= Beginning of Section =

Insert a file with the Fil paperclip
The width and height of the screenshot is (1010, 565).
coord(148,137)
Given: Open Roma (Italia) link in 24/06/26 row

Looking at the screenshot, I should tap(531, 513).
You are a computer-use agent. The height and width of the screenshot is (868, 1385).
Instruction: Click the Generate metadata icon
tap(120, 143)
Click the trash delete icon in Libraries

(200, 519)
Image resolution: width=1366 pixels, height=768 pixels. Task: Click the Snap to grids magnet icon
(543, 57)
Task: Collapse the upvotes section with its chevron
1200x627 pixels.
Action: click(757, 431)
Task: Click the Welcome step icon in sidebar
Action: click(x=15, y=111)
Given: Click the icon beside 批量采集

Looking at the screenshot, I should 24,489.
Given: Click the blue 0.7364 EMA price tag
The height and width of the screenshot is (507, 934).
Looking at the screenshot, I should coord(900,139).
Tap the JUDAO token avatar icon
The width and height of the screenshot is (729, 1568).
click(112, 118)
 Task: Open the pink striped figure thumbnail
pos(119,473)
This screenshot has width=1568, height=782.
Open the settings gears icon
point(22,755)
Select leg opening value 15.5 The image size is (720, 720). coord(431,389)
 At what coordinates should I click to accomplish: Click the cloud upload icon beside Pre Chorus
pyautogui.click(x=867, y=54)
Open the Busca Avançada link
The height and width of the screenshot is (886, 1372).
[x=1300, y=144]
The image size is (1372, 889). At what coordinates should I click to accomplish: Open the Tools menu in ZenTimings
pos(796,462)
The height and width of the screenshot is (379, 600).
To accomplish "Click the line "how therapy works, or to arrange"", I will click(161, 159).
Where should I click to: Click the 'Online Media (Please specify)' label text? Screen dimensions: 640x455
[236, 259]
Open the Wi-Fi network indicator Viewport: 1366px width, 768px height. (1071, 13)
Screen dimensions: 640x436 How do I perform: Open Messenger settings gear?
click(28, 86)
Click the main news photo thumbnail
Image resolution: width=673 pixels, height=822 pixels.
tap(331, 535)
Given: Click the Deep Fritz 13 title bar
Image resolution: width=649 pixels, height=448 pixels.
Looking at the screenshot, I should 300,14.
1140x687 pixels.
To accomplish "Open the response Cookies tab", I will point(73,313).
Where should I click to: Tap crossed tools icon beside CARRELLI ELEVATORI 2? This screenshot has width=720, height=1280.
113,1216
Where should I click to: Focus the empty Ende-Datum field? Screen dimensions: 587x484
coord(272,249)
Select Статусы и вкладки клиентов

= End of Section =

» **Your task**
Each record must be repeated exactly as it is.

» **Output below**
Insert a file with the Fil paperclip
The width and height of the screenshot is (1010, 565).
coord(148,137)
Given: Open Roma (Italia) link in 24/06/26 row

Looking at the screenshot, I should tap(531, 513).
You are a computer-use agent. The height and width of the screenshot is (868, 1385).
Instruction: Click the Generate metadata icon
tap(120, 143)
Click the trash delete icon in Libraries

(200, 519)
Image resolution: width=1366 pixels, height=768 pixels. Task: Click the Snap to grids magnet icon
(543, 57)
Task: Collapse the upvotes section with its chevron
1200x627 pixels.
Action: click(757, 431)
Task: Click the Welcome step icon in sidebar
Action: click(x=15, y=111)
Given: Click the icon beside 批量采集

Looking at the screenshot, I should 24,489.
Given: Click the blue 0.7364 EMA price tag
The height and width of the screenshot is (507, 934).
Looking at the screenshot, I should coord(900,139).
Tap the JUDAO token avatar icon
The width and height of the screenshot is (729, 1568).
click(112, 118)
 Task: Open the pink striped figure thumbnail
pos(119,473)
This screenshot has width=1568, height=782.
Open the settings gears icon
point(22,755)
Select leg opening value 15.5 The image size is (720, 720). coord(431,389)
 At what coordinates should I click to accomplish: Click the cloud upload icon beside Pre Chorus
pyautogui.click(x=867, y=54)
Open the Busca Avançada link
The height and width of the screenshot is (886, 1372).
[x=1300, y=144]
The image size is (1372, 889). At what coordinates should I click to accomplish: Open the Tools menu in ZenTimings
pos(796,462)
The height and width of the screenshot is (379, 600).
To accomplish "Click the line "how therapy works, or to arrange"", I will click(161, 159).
Where should I click to: Click the 'Online Media (Please specify)' label text? Screen dimensions: 640x455
[236, 259]
Open the Wi-Fi network indicator Viewport: 1366px width, 768px height. (1071, 13)
Screen dimensions: 640x436 How do I perform: Open Messenger settings gear?
click(28, 86)
Click the main news photo thumbnail
Image resolution: width=673 pixels, height=822 pixels.
tap(331, 535)
Given: Click the Deep Fritz 13 title bar
Image resolution: width=649 pixels, height=448 pixels.
Looking at the screenshot, I should 300,14.
1140x687 pixels.
To accomplish "Open the response Cookies tab", I will point(73,313).
Where should I click to: Tap crossed tools icon beside CARRELLI ELEVATORI 2? This screenshot has width=720, height=1280.
113,1216
Where should I click to: Focus the empty Ende-Datum field? Screen dimensions: 587x484
coord(272,249)
Select Статусы и вкладки клиентов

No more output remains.